Supplied text:
+ + + + +
- Education: Royal Conservatoire of Scotland Royal College of Music
- Occupations: Composer; songwriter;

= Ross Campbell (composer) =

Scottish composer

Ross Campbell is a Scottish composer and songwriter. He is possibly best known for his score for the short film Poor Angels which earned him a Best Composer nomination at the 1996 BAFTA Scotland Awards.

==Life and career==
Ross Campbell studied composition as the prestigious Royal College of Music in London and further enhanced his studies at the Royal Scottish Academy of Music and Drama (now Royal Conservatoire of Scotland) in Glasgow. Upon leaving university, Ross pursued a career in commercial music and worked with many bands including Nightcrawlers in which he co-wrote the song "Push the Feeling On" which enjoyed success on both sides of the Atlantic selling over 750,000 copies in the United States alone. In the mid-1990s, Campbell began working as a composer for film and television. In 1996, he composed the music for the short film Poor Angels which starred Peter Mullan in the lead role. The score earned Campbell a nomination at the 1996 BAFTA Scotland Awards. On the small screen, Campbell provided music for shows such as Missing and the long running crime series Taggart.
+ + + + +
Task statement: Change "score" to "soundtrack" and give the stretch of the Ross Campbell text from "Ross Campbell is" through "Composer nomination at the 1996 BAFTA Scotland Awards." again with that change.

Source material:
+ + + + +
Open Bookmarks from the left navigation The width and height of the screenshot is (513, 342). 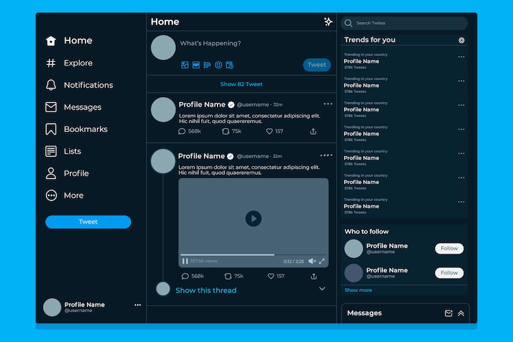click(86, 129)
+ + + + +
Output of the exercise:
Ross Campbell is a Scottish composer and songwriter. He is possibly best known for his soundtrack for the short film Poor Angels which earned him a Best Composer nomination at the 1996 BAFTA Scotland Awards.